Real-time PII/PHI redaction over WebSocket. Streams audio to the server and receives, per utterance, a redacted transcript and a redacted MP3 clip with the PII/PHI ranges silenced.
Endpoint
wss://platform.modulate.ai/api/velma-2-pii-phi-redaction-streaming
Authentication
Pass your API key as a query parameter when opening the connection.
wss://platform.modulate.ai/api/velma-2-pii-phi-redaction-streaming?api_key=YOUR_API_KEY
Unlike the batch endpoints, the streaming API does not use an X-API-Key header. The key must be in the query string at connection time.
See Authentication and rate limits for how to obtain and manage API keys.
Self-describing formats (auto-detected from file headers — no extra parameters needed):
AAC, AIFF, FLAC, MP3, OGG, WAV, WebM
OGG / Opus: OGG is a container that may carry Opus-encoded audio. Pass audio_format=ogg, not audio_format=opus.

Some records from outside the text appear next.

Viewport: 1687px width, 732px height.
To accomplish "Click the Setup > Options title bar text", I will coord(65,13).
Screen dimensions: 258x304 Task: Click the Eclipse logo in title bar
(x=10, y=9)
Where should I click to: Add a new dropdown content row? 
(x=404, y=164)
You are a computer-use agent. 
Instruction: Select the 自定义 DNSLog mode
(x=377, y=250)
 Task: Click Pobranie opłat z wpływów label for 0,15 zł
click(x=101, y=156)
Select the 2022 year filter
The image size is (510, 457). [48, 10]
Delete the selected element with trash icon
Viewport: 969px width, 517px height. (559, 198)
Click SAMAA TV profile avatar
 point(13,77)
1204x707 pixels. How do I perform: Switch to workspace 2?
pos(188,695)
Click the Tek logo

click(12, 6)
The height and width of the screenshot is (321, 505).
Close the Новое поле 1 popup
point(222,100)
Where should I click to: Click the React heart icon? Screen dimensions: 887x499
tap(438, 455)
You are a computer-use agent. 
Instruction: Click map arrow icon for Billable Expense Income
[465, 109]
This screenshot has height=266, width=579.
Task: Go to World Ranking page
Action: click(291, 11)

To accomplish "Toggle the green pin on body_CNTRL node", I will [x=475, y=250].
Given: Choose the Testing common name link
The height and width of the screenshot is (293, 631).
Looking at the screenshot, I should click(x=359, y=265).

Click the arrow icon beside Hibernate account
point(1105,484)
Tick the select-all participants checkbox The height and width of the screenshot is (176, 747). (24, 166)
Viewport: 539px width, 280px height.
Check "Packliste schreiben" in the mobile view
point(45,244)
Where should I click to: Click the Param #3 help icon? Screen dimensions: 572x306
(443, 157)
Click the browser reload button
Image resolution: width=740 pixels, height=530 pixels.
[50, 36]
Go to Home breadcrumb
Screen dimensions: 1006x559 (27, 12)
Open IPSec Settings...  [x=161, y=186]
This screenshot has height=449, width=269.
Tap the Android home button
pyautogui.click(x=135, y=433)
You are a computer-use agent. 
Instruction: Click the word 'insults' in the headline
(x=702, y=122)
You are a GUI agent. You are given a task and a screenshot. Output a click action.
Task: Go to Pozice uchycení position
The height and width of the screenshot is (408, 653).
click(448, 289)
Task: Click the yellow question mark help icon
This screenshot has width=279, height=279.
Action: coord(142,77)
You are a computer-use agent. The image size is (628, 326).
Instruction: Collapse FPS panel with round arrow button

Raw / headerless formats (require audio_format, sample_rate, and num_channels):
s8, s16le, s16be, s24le, s24be, s32le, s32be, u8, u16le, u16be, u24le, u24be, u32le, u32be, f32le, f32be, f64le, f64be, mulaw, alaw
Valid sample rates: 8000, 11025, 16000, 22050, 32000, 44100, 48000, 96000
Query parameters
| Parameter | Type | Default | Description |
|---|
api_key | string | — | Required. Your API key |
speaker_diarization | boolean | true | Identify and label distinct speakers |
audio_format | string | (auto-detect) | Audio encoding format. Omit for self-describing formats; required for raw formats |
sample_rate | integer | — | Sample rate in Hz. Required for raw formats only |
num_channels | integer | — | Number of channels (1–8). Required for raw formats only |
start_redaction_padding_ms | integer | 100 | Extra silence (ms) prepended before each redacted audio range |
end_redaction_padding_ms | integer | 0 | Extra silence (ms) appended after each redacted audio range |
Connection flow
- Connect to the WebSocket endpoint with
api_key and any optional parameters.
- Stream audio data as binary WebSocket frames. Frames can be any size.
- Receive frame pairs per utterance: a JSON text frame, optionally followed by a binary MP3 frame.
- Send an empty text frame (
"") to signal end of audio.
- Receive a
done JSON frame, optionally followed by a final binary MP3 frame for any trailing audio.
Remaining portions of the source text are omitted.